> [Your goal]:
What lines of the data include the string "header"? Copy them all.

(Collected data)

*** Begin section ***

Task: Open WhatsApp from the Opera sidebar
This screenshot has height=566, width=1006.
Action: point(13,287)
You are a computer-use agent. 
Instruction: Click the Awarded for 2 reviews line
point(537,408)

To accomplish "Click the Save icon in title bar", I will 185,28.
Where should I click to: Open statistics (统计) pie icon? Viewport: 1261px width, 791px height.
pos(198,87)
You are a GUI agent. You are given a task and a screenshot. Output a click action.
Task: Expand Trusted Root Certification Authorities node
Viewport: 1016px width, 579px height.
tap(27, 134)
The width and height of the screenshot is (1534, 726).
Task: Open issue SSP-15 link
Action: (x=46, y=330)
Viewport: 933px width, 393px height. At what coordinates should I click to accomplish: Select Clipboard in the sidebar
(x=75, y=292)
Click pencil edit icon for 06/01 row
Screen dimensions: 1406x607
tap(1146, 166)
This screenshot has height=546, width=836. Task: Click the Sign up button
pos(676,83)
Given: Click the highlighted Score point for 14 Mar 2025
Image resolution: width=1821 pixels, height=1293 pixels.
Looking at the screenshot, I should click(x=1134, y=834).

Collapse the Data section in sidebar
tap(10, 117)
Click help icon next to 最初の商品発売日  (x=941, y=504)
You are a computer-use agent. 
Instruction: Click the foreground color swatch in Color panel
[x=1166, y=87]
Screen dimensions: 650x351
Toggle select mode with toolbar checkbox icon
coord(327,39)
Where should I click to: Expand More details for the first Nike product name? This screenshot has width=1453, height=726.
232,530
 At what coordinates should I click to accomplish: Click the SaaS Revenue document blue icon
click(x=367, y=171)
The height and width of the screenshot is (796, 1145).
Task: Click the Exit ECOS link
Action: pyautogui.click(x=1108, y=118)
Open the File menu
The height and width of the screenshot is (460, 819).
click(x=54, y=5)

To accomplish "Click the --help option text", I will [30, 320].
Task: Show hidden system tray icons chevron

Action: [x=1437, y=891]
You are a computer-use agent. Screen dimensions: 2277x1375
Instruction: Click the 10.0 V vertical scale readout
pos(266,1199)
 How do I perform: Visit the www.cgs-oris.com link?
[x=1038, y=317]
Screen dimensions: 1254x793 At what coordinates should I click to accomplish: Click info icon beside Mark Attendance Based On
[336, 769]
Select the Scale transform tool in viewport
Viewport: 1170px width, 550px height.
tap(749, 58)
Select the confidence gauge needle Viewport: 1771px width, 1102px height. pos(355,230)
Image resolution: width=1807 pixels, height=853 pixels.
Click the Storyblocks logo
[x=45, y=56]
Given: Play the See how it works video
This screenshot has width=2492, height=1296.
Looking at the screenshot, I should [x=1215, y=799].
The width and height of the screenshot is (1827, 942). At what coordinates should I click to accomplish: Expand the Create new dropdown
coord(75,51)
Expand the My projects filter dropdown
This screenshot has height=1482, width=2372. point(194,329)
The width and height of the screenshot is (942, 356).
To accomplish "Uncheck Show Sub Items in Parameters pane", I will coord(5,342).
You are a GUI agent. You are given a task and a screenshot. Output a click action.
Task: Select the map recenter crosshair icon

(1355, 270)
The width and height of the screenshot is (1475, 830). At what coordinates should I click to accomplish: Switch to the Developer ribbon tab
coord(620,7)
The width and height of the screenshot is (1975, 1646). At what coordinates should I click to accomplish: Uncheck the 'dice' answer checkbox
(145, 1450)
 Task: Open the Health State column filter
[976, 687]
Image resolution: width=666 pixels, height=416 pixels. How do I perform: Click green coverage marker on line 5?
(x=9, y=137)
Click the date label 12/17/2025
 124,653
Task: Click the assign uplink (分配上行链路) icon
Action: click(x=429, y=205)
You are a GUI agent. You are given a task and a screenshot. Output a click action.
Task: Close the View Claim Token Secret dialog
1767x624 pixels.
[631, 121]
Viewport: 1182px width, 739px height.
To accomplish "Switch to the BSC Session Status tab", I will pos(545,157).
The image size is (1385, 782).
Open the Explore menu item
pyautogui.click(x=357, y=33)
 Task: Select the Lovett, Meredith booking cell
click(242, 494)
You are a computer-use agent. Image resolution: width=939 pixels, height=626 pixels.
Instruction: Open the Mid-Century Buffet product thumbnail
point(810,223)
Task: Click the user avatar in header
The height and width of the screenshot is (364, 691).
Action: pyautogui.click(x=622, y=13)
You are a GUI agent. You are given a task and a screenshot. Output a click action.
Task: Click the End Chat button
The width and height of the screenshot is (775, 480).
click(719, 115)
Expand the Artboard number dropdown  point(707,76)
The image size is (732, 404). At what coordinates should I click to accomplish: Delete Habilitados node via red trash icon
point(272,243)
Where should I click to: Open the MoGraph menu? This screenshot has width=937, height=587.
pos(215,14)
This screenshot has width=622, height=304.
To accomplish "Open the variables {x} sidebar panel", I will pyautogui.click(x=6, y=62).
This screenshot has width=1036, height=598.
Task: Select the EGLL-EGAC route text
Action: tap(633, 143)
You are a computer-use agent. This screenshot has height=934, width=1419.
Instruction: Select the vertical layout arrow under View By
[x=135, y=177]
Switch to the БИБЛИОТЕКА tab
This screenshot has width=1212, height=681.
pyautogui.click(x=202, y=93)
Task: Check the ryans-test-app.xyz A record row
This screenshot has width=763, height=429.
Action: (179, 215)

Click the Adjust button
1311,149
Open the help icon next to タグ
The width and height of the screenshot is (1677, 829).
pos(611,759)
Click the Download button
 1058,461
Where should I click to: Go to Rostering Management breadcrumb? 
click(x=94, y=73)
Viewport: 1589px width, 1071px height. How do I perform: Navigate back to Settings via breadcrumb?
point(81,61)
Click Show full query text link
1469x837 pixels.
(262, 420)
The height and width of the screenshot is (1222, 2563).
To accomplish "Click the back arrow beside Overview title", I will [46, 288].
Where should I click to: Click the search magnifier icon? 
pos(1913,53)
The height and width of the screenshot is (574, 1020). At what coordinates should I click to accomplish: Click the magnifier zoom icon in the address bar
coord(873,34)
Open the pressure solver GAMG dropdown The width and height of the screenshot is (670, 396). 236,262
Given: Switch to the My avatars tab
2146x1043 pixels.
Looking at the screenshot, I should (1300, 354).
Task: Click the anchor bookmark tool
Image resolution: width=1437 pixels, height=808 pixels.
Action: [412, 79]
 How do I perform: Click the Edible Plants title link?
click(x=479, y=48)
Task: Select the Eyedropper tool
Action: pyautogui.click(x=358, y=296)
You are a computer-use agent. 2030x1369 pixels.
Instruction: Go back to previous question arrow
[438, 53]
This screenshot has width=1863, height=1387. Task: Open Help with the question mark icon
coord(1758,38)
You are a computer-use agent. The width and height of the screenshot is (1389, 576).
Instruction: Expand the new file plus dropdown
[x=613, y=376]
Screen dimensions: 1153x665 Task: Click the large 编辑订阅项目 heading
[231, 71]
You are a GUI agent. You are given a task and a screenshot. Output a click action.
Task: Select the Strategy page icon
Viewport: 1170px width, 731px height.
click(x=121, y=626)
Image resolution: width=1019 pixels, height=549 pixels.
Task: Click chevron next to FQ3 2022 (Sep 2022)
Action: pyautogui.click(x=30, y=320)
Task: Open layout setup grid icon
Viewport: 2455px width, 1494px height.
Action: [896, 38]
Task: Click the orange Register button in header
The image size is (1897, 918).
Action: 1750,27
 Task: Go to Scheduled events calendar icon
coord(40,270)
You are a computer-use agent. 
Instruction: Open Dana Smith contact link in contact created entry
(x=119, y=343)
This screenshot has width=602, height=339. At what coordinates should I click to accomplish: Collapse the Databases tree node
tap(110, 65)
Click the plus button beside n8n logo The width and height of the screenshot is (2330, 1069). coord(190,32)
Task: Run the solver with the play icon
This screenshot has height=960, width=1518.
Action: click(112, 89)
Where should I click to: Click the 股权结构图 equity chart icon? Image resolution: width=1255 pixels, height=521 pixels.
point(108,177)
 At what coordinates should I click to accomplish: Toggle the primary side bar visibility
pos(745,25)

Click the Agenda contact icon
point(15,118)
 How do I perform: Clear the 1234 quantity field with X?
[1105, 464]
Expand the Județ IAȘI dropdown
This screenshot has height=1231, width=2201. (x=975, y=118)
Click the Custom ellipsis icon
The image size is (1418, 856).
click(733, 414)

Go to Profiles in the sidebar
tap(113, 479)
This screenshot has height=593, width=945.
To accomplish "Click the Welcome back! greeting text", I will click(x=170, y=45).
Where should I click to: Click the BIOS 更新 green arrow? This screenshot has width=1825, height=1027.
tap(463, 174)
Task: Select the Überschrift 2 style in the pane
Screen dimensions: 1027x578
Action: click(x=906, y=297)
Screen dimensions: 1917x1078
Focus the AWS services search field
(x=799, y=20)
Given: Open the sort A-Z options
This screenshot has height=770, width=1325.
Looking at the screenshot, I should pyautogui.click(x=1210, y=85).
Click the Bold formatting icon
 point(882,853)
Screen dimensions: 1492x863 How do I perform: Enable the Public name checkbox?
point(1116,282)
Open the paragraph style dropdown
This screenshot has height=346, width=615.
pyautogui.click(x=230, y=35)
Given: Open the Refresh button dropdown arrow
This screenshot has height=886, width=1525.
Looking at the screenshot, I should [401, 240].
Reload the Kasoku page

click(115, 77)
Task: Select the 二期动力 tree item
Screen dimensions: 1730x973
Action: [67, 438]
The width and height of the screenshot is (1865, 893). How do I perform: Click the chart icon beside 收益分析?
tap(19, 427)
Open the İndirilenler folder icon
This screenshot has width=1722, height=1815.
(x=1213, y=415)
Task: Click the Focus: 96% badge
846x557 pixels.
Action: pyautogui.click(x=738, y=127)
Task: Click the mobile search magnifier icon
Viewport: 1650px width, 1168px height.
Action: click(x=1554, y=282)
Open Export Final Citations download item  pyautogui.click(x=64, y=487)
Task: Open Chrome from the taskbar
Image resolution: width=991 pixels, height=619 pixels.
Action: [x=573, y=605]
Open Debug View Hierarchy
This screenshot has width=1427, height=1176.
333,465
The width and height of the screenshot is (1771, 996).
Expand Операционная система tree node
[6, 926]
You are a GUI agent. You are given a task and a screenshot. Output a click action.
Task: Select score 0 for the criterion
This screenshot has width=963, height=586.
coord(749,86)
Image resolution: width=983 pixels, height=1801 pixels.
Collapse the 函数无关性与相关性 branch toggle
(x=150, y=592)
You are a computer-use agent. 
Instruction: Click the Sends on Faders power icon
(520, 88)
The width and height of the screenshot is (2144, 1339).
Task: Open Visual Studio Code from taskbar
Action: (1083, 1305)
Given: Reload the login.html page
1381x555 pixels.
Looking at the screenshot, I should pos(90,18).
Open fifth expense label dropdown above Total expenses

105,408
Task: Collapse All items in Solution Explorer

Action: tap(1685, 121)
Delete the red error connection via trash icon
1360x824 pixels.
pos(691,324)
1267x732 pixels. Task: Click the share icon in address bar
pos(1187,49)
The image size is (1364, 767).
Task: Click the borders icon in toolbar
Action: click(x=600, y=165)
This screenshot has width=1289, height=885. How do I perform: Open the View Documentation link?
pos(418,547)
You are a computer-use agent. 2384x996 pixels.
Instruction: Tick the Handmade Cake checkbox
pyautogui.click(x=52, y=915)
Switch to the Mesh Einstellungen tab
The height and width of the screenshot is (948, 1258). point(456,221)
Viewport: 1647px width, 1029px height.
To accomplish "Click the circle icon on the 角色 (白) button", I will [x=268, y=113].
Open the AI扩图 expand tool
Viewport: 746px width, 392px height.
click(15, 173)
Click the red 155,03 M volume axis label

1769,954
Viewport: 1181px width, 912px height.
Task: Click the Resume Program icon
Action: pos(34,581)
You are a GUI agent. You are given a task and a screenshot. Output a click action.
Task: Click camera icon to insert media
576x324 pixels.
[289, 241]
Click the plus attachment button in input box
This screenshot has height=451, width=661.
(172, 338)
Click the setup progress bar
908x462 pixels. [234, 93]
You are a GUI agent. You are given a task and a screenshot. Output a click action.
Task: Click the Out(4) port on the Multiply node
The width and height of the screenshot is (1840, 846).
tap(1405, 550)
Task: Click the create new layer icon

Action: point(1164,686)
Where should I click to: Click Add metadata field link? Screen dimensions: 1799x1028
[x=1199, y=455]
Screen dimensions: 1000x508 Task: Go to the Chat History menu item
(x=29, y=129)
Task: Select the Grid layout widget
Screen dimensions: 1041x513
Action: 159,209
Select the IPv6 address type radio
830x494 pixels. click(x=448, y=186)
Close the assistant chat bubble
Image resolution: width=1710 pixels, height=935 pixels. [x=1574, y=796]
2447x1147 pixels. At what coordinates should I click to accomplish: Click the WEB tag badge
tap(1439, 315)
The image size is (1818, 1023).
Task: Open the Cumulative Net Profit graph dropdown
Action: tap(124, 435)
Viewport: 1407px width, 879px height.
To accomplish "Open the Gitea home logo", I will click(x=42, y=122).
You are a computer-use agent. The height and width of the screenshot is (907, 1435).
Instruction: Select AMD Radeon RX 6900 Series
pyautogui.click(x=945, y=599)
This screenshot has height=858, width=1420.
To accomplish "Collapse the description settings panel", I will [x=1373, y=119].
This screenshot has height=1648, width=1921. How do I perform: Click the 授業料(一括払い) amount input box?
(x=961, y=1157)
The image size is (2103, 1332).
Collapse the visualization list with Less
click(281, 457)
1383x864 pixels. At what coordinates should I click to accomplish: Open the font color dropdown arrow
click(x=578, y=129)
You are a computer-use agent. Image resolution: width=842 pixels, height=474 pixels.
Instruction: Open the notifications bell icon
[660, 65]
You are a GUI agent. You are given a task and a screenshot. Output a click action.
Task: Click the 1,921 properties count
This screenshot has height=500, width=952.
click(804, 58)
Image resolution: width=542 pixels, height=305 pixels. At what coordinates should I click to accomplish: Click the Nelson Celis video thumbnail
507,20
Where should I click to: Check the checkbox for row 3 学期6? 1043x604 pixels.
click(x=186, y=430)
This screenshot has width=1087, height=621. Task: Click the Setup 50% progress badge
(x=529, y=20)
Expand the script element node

*** End section ***

> [Written answer]:
Task: Click the user avatar in header
Task: Click the orange Register button in header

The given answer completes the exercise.